Well done getting through all your stress and stuff without reaching for food - this really is a whole new you, and I am so proud to have been a witness to your journey so far... the start of an amazing, controlled, happy life - you lucky sod... just a few more months for me, and I hope to be writing something similar! :p

xx
 
great post BL. Unfortunately I'm still a 'fill you face when stressed' person and have fallen off the wagon big time over Christmas.
Facing it though and going for a weigh in this evening to see what the damage is and work out how to rectify it.

I'm the same about money and it's one of the reasons I'm so stressed at the moment. Plus work is stupidly busy and it's the 1st anniversary of my Dad's death on 13th Feb and there are so many horrible memories of what it was like this time last year. Fell out with my family over Xmas and can feel my depression lurking too so all in all not great.

Feel positive about so many things too though so it's not all bad. My mindset has definitely changed. I don't ignore problems any more. I look after myself more. I make more time for me.

Really well done on facing such a tough time with such a positive attitude BL. You continue to inspire me and keep me on track :) xx
 
Thanks Anna. Its quite something new to me to be coasting through it all! ANd I know you will be there before you know it. You will! :)
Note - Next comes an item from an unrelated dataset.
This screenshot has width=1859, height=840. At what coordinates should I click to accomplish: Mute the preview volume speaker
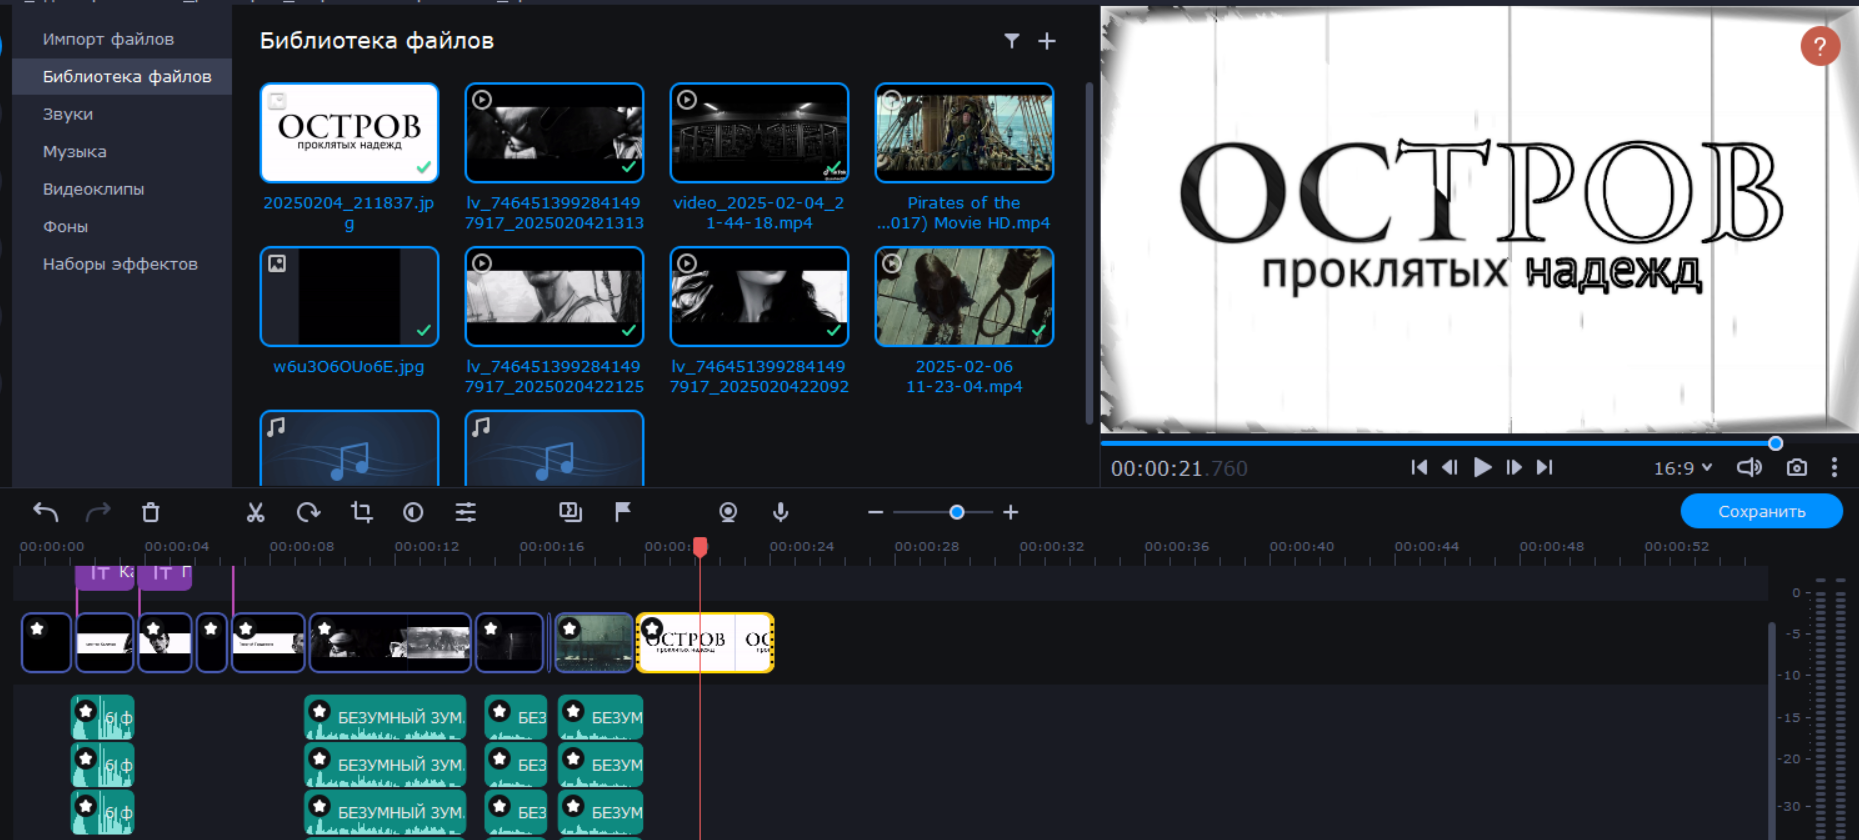1749,468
Thanks too Rachel. Sorry its rough for you right now. :( Its a tough tme of year for sure. But this whole lifestyle changing is all one step at a time, and I know you will master it. You've done so well, and are continuing to learn about yourself and make the changes you need. One step at a time. :)

Thanks ladies. :)

xx
 
BL You are sooooooooooo right

Being a slim person puts a different perspective on everything. Why is it that
events that would previously have made us feel unworthy, depressed etc etc now don't have the power to do it?
Thank goodness!! Think of all the stresses you are dealing with at the moment - how would you have reacted before LL?
I SO admire the way you are not turnong to food.
Being happy with being slim covers so many things - even down to :
being able to put jeans/tights/underwear on while standing up
not needing to sit down and wonder why you can't reach your toes!
Walking upstairs without getting puffed out.
Being able to go for a walk with your OH and talk at the same time without going beetroot red and feeling like you are dying!
Coming down the stairs in heels without having to hold on to the side.
Not being recognised on the security camera at work.
And that's just today!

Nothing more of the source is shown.